We have adjusted our protocol slightly since this study was published but contrary to what you might think from the results of the study, we are still using the KingLTS in our practice. About two years ago, we were given the mandate that the KingLTS was to be the only airway we use in cardiac arrest for the simple fact that, agree with it or not, paramedics are generally not the best at intubation based simply on the fact that we don't have the muscle memory to be great at it (we employ 135 medics and each medic sees 1300 patients yearly), we should really take the results of OPALS and numerous other studies to heart and make the airway as simple and mindless as possible and based on the emerging literature, the KingLTS was that device.

as with any new product, testing of the product is paramount and based on this study and other findings at our service, the KingLTS is a decent airway, BUT it isn't prefect.

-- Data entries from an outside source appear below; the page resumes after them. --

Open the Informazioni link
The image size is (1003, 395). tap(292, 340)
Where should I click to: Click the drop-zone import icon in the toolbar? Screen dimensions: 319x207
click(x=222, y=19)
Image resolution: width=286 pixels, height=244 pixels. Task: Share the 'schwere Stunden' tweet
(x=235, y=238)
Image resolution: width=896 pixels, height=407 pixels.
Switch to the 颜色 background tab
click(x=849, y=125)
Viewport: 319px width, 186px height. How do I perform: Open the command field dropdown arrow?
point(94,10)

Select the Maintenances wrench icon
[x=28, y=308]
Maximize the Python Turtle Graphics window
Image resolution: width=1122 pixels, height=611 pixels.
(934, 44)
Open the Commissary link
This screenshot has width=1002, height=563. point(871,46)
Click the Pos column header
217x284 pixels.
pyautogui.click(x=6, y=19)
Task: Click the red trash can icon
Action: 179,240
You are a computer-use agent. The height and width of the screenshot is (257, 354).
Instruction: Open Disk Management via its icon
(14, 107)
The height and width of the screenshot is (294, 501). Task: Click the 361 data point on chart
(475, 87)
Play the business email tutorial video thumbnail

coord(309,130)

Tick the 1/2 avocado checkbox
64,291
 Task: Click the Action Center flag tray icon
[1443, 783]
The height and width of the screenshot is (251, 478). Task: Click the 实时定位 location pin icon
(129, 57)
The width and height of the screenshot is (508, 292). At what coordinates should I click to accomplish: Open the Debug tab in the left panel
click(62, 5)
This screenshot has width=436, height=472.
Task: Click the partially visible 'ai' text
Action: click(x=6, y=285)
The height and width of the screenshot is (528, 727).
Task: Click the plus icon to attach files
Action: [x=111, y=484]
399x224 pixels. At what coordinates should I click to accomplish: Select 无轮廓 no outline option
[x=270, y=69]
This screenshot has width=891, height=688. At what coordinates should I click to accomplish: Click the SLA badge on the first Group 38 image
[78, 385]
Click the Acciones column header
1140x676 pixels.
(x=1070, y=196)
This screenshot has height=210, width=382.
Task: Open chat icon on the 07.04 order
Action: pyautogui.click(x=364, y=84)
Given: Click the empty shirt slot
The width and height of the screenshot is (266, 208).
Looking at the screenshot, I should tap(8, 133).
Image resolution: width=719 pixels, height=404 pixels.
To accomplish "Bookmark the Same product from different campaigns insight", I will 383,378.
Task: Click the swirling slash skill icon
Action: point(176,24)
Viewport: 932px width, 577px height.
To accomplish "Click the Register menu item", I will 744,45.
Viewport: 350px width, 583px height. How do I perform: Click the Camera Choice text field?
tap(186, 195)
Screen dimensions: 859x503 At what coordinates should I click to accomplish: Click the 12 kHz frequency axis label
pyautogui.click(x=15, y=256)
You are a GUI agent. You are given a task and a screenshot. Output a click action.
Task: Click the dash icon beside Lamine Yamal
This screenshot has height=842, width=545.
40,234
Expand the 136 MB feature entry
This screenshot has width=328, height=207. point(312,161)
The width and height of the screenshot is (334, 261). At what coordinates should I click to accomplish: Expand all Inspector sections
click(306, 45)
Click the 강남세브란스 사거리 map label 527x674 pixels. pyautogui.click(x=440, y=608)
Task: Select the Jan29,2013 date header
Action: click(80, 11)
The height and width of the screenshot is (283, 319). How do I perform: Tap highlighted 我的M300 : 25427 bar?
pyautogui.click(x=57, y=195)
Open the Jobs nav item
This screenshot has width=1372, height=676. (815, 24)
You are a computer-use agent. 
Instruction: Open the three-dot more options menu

Or new policy is to continue having our first responders place the KingLTS so that an airway is in place and the patient receives ventilation. A cardiac arrest patient will receive KingLTS therapy for 10 ish minutes while the majority of our cardiac arrest tasks are accomplished such as application of the LUCAS2, vascular access and initial airway management. After the brunt of tasks have been performed and med admin is the task at hand, we are then supposed to intubate our patient using a bougie seldinger method with the LUCAS2 running (which is actually very easy).

I generally like this method as it allows paramedics to continue being paramedics and still allows for decent outcomes based on the evidence we currently have but I suspect you can expect followup studies based on or experiences.